Yeah, that would be a downer. Except, after reading HBR's piece, I realized that HBR is really just saying what we've been saying for years. Here's why: HBR defines the solution sale as "the conventional solution-selling method that has prevailed since the 1980s." In this approach, salespeople "align a solution with an acknowledged customer need and demonstrate why it is better than the competitor's." That's exactly what Channel Partners means when we use the word "transactional," discussing agents and resellers focused on circuits and hardware, respectively. In that case, yes, the solutions sale is dead.

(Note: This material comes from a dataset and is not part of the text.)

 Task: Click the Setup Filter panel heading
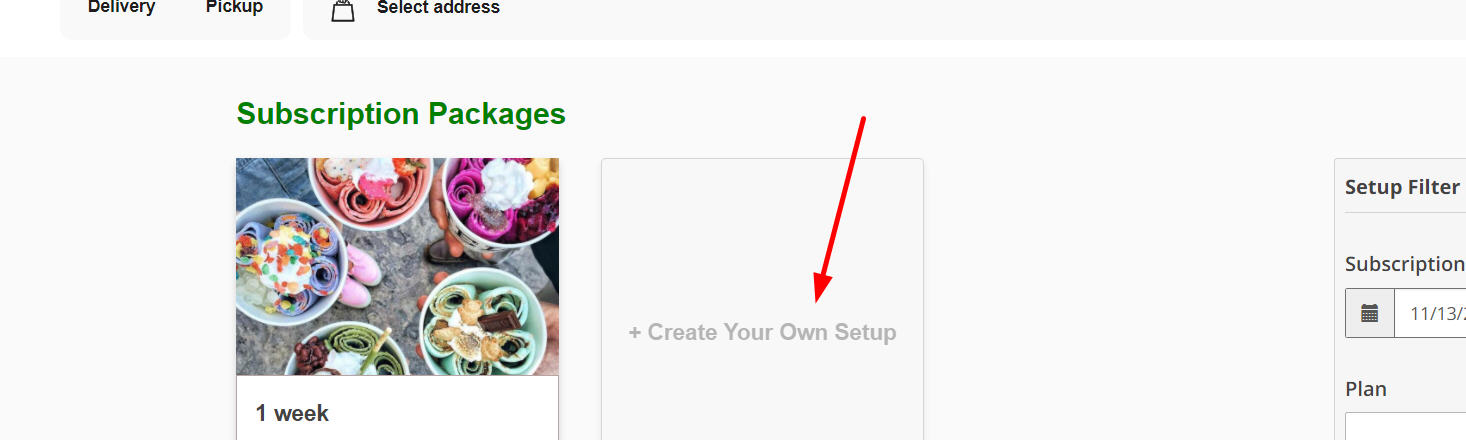(x=1402, y=187)
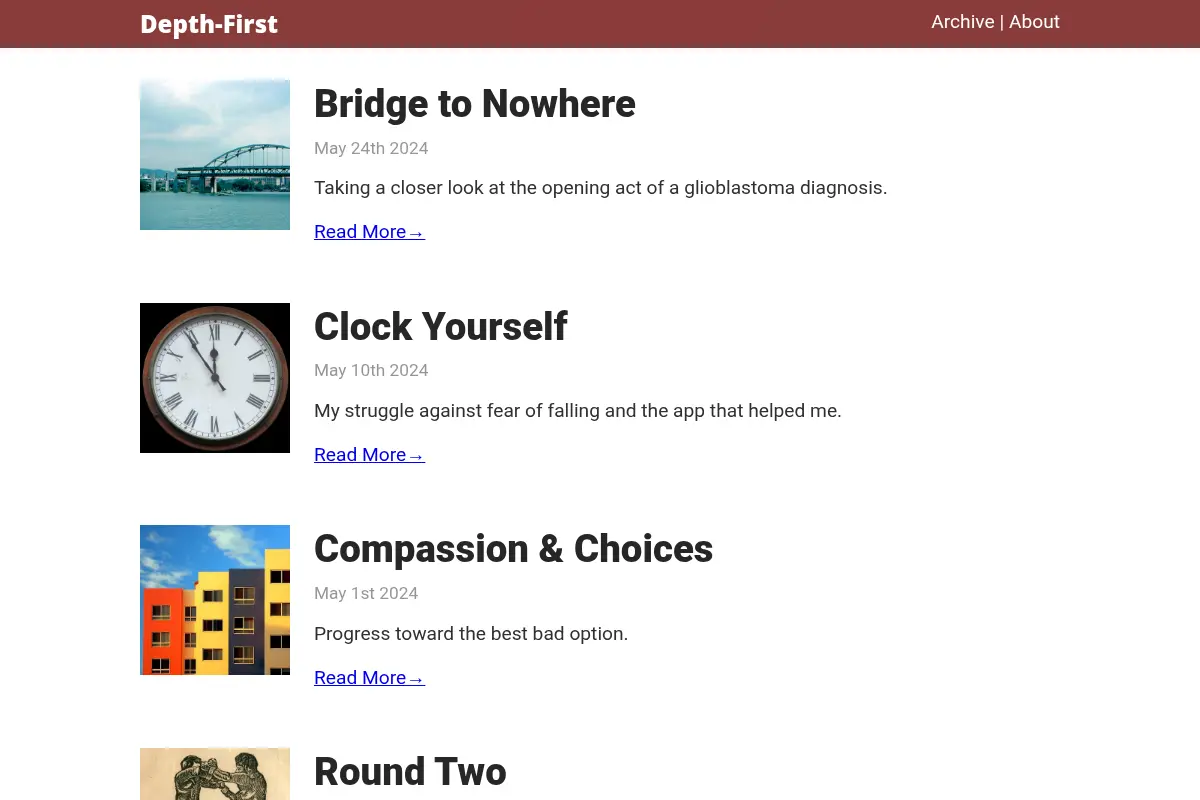Image resolution: width=1200 pixels, height=800 pixels.
Task: Click the boxers illustration thumbnail
Action: click(215, 774)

Next, what Channel Partners calls "solutions selling," HBR has dubbed "insight selling." The idea is that a partner helps a company achieve its business objectives by implementing the right technologies. Still, I'm taking a liking to the term "insight selling," and wonder if it shouldn't be the one the channel uses; the phrase encompasses the techniques we have been discussing on the site, in the magazine, at the show (and it has a pleasing ring to it besides). The best way to explain insight selling is through this table HBR created to compare the two methods:
Based on that overview, many partners are doing "insight selling" already, and have for years. Feedback from some readers backed me up.
"Selling 'solutions' is a dying concept," said COLOTRAQ CEO Dany Bouchedid. "In my company, we always pride ourselves on our ability to not only answer a customer's questions and fulfill their needs, but also show them what questions they ought to be asking that they currently are not. According to this article, that is called 'insight selling.' So apparently we have been doing that all along while believing that we were offering our clients a 'solution' to problems they didn't even know they had. ... It is splitting hairs when you define and delineate the terms the way they have in this article. But either way, I think the overuse and abuse of the word 'solutions' in the world of sales is undoubtedly approaching a slow and painful death."
Meanwhile, HBR emphasizes that "insight selling" – or what Channel Partners has been calling "solutions selling" – requires salespeople to rethink who they target. HBR writes that insight-oriented salespeople "seek out a very different set of stakeholders, preferring skeptical change agents over friendly informants." Yep, we've been saying that for a while as well, a point underscored by Channel Partners reader Mark Landiak, CEO of Corporate Dynamics Inc.
"The top consulting firms make it a point to meet with the people who can see the bigger picture and can make a decision to pay more for a better solution and higher ROI," he said.
Bringing it all together, Andrew Pryfogle, senior vice president and general manager for Intelisys' cloud services division, said "insight selling" will be the norm as cloud technology dominates the industry.
"There is more confusion than clarity," he said. "That environment screams for a 'trusted adviser' that can determine how certain technologies can be leveraged to solve customer problems. ... We are a long way off from cloud becoming a fully commoditized offer that someone can simply click-to-buy. While the buying process will certainly become more automated over time, the solution design and vendor selection process will remain a roll-up-the-sleeves job that someone will need to do."
What are your thoughts? Should we all toss the phrase "solutions selling" and use "insight selling" instead? Our upcoming session at the Fall 2012 Channel Partners Conference & Expo would be a good forum for that debate (as is the comments section below). One thing I do know – customers don't really care what you call it, they just want you to help them meet their business needs. And partners who remain in the transactional mode are likely to find themselves in the insurance game.